#### TEXTO DO DOCUMENTO:
----
Entrevista com Hybrdz: uma história de paixão pela música eletrônica.
[TUNTISTUN] Grande Hybrdz, tudo bem? Primeiro que é uma satisfação imensa fazer essa entrevista com vocês, duas pessoas que admiro muito e que são meus amigos há muito tempo nessa luta pela música eletrônica na cidade. Hoje vamos falar um pouco disso tudo, beleza?
Eu queria que cada um contasse um pouco de sua história, onde nasceu e tal, quando vieram para Brasília, sei que os dois são nascidos fora, mas conta aí pra galera.
Sérgio Collares: Nasci em Marechal Hermes no subúrbio carioca em 1968. Brasília tornou-se meu lar definitivo em 93. Pois eu já havia morado de 1978 a 84.
Maroan Kalout: Nasci no Libano 1978 vim a Brasilia em 1989 e aqui eu fiquei!
E como era a relação de cada um com a música na juventude? Antes de descobrir a música eletrônica.
SC: A música era muito presente em minha casa. Cresci em meio ao calor dos discos de quase todos os gêneros, principalmente os nacionais e a voz da minha avó cantando hinos gospel enquanto lavava roupa no tanque. Mas não só isso. As festinhas lá em casa regado a Motown, Jorge Ben e tempos depois a Disco – reunindo parentes e vizinhos da rua – também tiveram um papel importante nessa relação. Nunca fui muito de me ligar nas letras, mas no instrumental.
----
#### OBJETIVO DO EXERCÍCIO:
Leve adiante a entrevista com Hybrdz acima, começando logo depois da última fala que aparece. O material que vem logo depois não tem nada a ver com isso.

#### MATERIAL DE ORIGEM:
----
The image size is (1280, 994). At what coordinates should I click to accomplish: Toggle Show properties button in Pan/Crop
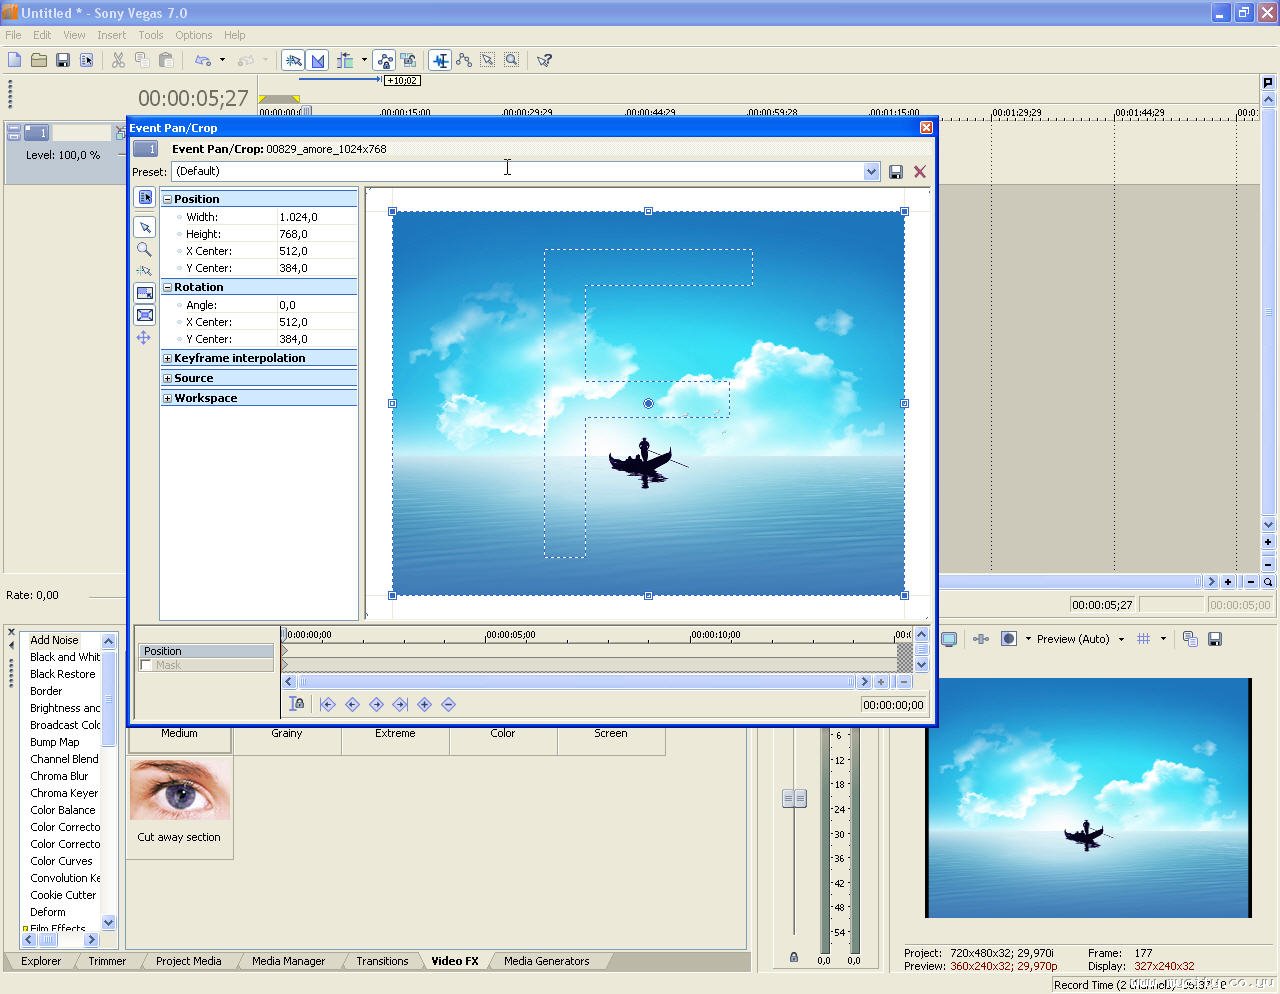145,198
----
#### RESPOSTA DO EXERCÍCIO:
Pra mim só ele já era o suficiente. Meu maior prazer ou ‘mania’ (como dizia minha mãe) era botar ritmo em tudo que ouvia. Tudo virava música na minha cabeça. Seguindo meu pai nessa coisa de colecionar discos comecei a minha própria. Descobri tempos depois que o que eu possuía não era uma coleção de vinis por si só, mas um conjunto particular de sensações e emoções reunidas. Acho que foi por isso e por esse desejo de que todos pudessem ou deveriam sentir o que eu sentia que me tornei Dj em 1986.
MK: Sempre gostei de musica como qualquer outra pessoa mas nunca tive contato muito proximo com instrumentos etc…Quando cheguei aqui no Brasil tinha muita musica internacional e eu peguei gosto pelos hits da epoca como “SNAP – The Power”e uns Freestyle da epoca tambem, eu realmente gostava dos movimentos de Breakdance e já tinha visto em alguns filmes na minha infancia e isso me marcou muito, acho que aí despertou minha curiosidade pela dança e pela pista!
E quando se conheceram?
SC: Acho que em 1998 em uma dessas reuniões a tarde que aconteciam na tua casa, Dj Oblongui (risos). Pra mim um ano de reencontro com a música eletrônica.
MK: Boa Pergunta mas deve ter sido 1999 ou 2000 e alguma coisa, você deve saber melhor Oblongui, eu conheci o Collares na sua casa rsrsrs
Vivemos na cidade muitas coisas importantes, momentos que nos moldaram como DJs, quais ensinamentos dessa época vocês trazem hoje para o projeto do Hybrdz?
SC: Sem dúvida o ‘improviso’. Até porque fomos obrigados a aprender a criar nossas realidades. Acho que esse ‘instinto de sobrevivência’ adquirido – hoje – nos serve muito bem.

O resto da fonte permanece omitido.